It took me a while to come around to the idea that Rufus might actually eat soup. I wasn't about to give him a spoon and let him loose with a bowl on his own - I am not that stupid (most of the time). But then it occurred to me that I could dunk bits of bread into it for him and he could feed himself those, while I snuck the odd spoonful into his mouth while none of the baby led weaning police were looking. It worked quite well. He ate the whole bowlful. We started with butternut squash and have moved onto chicken.
Butternut squash soup - fry up a sliced onion, a sliced leek and a crushed garlic clove in olive oil. Peel and chunk up half a butternut squash, throw in a roughly chopped sweet potato if you happen to have peeled too many for sweet potato chips the night before like I had. Allow to soften for a bit and then add some homemade chicken stock and leave to bubble. Get distracted, then sprint back into the kitchen some 40 minutes later to discover that your soup is nicely reduced and just needs to be whizzed up in a blender - perfect.

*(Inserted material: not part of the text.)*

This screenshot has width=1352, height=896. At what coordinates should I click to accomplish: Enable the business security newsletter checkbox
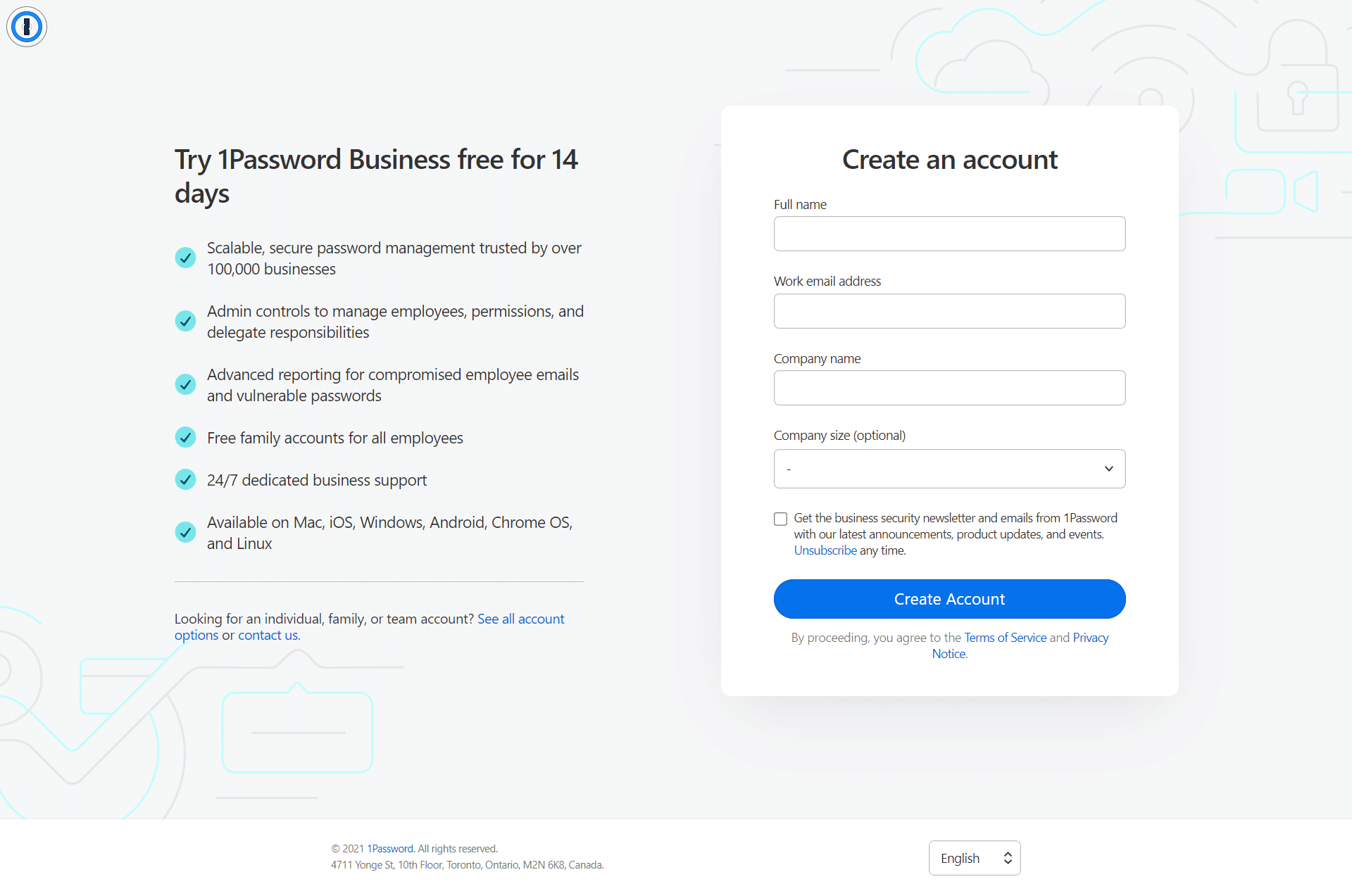[780, 518]
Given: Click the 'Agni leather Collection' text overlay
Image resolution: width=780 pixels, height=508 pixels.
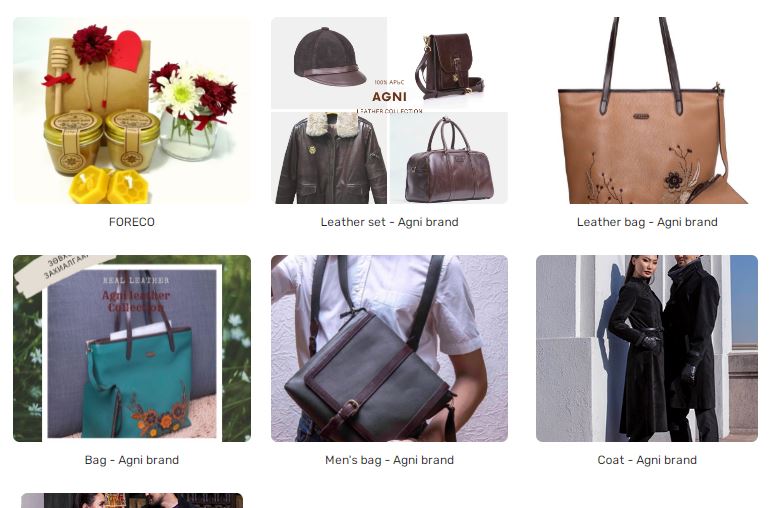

Chicken soup - roast a chicken, eat all the best bits and then bung the rest in a large stock pot. Chop an onion into quarters, don't bother peeling it, do the same with a leek and a couple of carrots - add them all to the pot with a bay leaf, some thyme and parsley and some peppercorns. Cover with cold water and bring to the boil. Turn down to a simmer and leave to bubble for at least an hour and a half with the lid half on. Leave to cool (I left it over night). Strain off the liquid into another pan. Pick the meat off the chicken and drop into your stock along with the now very tender bits of carrot (you can slip the skins off now quite easily) and the insides of the onions. Blitz this up with a blender until smooth and creamy.
In another pan gently sweat down some sliced leeks, garlic and finely diced carrot in some butter and olive oil. When soft add a table spoon of plain flour and stir. After a minute or so add in the blitzed up chickeny stock and heat through until slightly thickened. You can toss in some peas too if you like. I tend to bag this up into portion sized batches and then put the peas in when I reheat it. I was suprised at how lovely this is - I'd say it could rival heinz and pee all over the New Covent Garden chicken soup that I ate a lot of when I was pregnant.
You may have noticed a lack of blogging of late. The boy has started crawling, in his own special way - commando style, on his tummy - I think he does this in an effort to draw my attention to the blatant fact that the hall floor needs mopping. I've pointed out to him on several occasions that I'm well aware that the tiles need a scrub, I just don't have time to do it. (Yes I know I could be doing it now - but then I wouldn't be able to whinge to you about the fact that I have to keep washing his t-shirts).
Anyway I now spend a lot of time wrestling him away from electricty cables, modems,oven doors, hot water pipes, cat food, the fire poker and the cat. You'd think the cat could fend for herself, but no, she keeps going back for more in the hopes that she might get a mummy cuddle if he damges her. To be fair, that is exactly what happens, so she's actually quite clever.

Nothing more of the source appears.